> _EXTRAIT CHOISI_
· · ·

Comme évoqué dans un récent article, ce programme, jusqu’ici considéré comme solide et mené avec emphase, pour une entrée en service à la fin de la décennie, ou au début de la décennie suivante, risque, dorénavant, un report important, voire une annulation, pure et simple, de la part de l’US Air Force.
Les explications avancées, à ce sujet, par le chef d’état-major de l’US Air Force, le général Alvill, comme par le Secrétaire à l’Air Force, Franck Kendall, faisaient état d’arbitrages budgétaires difficiles en faveur du programme de drones de combat CCA, jugés plus urgent pour contenir la menace chinoise.
Toutefois, certains échos, en marge du Pentagone, font aujourd’hui état d’une réponse très insatisfaisante de la part des deux industriels retenus pour ce programme, Boeing et Lockheed Martin.

· · ·

D'après l'extrait, quels sont les deux industriels retenus pour le programme de l'US Air Force ? Les lignes qui suivent n'ont aucun rapport avec l'extrait.

Entrées enregistrées
· · ·

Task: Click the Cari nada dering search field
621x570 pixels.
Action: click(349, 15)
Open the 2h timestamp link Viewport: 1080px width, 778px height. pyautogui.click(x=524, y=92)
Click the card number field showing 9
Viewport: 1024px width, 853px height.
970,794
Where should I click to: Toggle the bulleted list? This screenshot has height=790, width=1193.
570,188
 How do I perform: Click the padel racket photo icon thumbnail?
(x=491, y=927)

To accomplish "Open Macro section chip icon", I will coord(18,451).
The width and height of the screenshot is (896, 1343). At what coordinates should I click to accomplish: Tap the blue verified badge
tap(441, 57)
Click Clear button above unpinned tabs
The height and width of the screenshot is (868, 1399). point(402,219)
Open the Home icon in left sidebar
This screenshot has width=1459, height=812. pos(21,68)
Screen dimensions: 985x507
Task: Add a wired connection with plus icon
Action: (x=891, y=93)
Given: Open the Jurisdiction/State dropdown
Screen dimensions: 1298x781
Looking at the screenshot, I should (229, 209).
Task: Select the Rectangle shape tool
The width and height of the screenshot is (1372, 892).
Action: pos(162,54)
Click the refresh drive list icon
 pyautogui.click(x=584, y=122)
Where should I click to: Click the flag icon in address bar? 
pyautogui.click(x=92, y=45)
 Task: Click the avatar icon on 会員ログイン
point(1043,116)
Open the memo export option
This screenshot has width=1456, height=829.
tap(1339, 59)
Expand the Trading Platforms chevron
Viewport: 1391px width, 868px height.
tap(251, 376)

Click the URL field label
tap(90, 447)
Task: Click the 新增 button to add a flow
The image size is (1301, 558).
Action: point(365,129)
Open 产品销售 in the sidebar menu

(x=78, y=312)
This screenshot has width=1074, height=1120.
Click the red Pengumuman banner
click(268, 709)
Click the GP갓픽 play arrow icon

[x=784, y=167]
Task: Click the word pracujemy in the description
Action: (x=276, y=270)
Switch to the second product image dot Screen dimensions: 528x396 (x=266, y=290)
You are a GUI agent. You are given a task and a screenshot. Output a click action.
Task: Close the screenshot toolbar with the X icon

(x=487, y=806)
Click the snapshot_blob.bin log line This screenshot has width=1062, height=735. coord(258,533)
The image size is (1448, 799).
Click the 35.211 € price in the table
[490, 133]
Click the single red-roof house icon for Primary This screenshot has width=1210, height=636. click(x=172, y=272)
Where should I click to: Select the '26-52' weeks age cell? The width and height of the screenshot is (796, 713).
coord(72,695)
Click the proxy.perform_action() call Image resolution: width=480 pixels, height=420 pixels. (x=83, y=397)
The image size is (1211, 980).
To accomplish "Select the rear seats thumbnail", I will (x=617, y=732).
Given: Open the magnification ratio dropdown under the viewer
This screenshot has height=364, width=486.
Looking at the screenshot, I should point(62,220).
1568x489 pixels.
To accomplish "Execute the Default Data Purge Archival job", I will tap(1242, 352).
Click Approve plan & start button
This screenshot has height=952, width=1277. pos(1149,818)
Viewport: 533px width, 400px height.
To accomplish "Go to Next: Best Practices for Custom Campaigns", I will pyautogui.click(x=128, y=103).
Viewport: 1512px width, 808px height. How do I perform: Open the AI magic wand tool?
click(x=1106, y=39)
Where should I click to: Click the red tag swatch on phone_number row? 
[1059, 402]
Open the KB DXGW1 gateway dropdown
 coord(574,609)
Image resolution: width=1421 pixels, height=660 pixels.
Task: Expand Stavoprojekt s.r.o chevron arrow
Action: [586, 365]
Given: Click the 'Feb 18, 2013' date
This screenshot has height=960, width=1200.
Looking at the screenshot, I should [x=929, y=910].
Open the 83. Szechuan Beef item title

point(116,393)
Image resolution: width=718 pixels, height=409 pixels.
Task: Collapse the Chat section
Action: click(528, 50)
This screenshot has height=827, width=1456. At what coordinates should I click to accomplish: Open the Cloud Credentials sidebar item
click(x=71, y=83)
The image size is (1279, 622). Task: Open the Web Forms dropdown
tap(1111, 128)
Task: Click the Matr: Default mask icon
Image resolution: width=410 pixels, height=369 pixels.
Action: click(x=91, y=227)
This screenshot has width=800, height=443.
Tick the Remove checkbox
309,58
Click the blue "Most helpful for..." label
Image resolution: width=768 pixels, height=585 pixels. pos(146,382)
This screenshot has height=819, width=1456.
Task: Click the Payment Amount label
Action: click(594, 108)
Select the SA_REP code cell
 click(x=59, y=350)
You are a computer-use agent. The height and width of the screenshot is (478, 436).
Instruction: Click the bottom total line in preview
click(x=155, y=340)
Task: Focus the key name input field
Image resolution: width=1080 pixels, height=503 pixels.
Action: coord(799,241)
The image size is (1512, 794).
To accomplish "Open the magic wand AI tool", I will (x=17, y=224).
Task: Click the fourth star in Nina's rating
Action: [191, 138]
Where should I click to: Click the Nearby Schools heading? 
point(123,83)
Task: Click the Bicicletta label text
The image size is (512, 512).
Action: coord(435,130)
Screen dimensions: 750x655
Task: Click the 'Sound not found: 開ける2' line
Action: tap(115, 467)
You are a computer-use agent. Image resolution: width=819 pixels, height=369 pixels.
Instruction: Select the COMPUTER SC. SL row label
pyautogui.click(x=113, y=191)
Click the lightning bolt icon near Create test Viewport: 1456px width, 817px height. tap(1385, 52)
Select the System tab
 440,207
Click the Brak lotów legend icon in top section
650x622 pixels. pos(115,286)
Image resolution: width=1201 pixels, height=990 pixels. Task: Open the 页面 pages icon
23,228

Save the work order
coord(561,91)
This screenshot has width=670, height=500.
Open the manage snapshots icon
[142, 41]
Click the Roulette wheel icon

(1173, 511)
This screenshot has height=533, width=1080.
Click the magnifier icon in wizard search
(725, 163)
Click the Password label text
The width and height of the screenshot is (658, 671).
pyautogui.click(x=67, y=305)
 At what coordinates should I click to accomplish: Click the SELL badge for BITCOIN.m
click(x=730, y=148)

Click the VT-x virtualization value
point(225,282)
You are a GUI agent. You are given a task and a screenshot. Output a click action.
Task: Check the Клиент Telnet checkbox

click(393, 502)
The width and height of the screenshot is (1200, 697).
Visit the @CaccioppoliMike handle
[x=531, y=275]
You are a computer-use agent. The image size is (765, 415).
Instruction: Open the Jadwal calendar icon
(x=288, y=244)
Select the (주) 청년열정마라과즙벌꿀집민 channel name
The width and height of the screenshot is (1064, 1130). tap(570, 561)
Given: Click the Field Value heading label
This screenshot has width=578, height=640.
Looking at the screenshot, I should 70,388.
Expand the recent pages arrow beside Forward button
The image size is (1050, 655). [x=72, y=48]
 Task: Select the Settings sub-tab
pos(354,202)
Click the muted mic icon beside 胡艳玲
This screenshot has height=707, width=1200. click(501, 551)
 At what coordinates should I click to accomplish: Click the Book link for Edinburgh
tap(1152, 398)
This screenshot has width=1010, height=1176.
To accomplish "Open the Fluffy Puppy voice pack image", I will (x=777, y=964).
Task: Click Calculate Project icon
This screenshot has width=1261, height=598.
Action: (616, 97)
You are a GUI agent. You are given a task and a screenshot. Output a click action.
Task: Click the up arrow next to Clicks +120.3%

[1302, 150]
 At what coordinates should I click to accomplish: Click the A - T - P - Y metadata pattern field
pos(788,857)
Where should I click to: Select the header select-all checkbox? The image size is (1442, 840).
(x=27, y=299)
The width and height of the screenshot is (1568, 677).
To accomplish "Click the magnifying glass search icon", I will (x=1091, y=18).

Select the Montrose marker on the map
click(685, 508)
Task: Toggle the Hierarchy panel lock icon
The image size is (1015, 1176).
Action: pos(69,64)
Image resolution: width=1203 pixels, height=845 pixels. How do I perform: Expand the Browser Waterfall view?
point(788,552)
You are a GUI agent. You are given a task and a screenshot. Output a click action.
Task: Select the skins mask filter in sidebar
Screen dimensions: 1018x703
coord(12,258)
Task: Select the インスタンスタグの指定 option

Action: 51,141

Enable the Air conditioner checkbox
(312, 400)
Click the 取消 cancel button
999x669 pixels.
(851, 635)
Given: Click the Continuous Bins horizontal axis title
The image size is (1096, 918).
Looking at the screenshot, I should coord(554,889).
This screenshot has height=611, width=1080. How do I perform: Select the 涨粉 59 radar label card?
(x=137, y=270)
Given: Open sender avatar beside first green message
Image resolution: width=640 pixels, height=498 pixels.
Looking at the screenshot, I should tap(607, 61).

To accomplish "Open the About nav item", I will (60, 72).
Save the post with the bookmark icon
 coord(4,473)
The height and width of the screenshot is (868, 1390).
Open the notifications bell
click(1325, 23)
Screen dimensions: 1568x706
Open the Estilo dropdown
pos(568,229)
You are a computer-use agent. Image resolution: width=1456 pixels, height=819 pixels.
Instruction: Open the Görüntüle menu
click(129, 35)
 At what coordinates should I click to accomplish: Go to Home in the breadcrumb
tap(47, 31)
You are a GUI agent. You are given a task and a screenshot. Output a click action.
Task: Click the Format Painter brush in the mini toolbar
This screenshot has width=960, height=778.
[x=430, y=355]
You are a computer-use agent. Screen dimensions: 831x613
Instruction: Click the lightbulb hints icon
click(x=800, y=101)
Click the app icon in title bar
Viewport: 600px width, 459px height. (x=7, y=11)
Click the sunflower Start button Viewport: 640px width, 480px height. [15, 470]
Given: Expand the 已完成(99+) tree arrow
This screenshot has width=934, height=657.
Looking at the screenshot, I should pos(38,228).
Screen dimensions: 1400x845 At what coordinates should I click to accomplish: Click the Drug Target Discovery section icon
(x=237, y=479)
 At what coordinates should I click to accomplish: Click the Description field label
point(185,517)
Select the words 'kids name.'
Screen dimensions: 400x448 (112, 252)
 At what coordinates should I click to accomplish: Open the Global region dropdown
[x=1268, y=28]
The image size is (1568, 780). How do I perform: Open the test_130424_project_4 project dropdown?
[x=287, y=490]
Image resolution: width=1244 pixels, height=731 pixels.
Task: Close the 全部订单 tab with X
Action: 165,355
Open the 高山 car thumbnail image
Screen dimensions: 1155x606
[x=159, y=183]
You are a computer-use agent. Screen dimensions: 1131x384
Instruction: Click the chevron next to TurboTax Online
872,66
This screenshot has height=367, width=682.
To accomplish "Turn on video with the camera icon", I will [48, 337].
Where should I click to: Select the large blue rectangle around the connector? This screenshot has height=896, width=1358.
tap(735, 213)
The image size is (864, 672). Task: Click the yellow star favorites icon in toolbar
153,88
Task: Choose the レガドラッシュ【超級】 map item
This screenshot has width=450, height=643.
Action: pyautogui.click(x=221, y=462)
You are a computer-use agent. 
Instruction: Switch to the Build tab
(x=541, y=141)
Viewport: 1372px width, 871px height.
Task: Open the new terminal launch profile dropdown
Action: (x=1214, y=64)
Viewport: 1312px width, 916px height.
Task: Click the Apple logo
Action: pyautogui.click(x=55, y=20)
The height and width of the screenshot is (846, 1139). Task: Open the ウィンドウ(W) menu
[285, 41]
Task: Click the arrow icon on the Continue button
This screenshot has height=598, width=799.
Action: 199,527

· · ·

> _TÂCHE TERMINÉE_
Boeing et Lockheed Martin.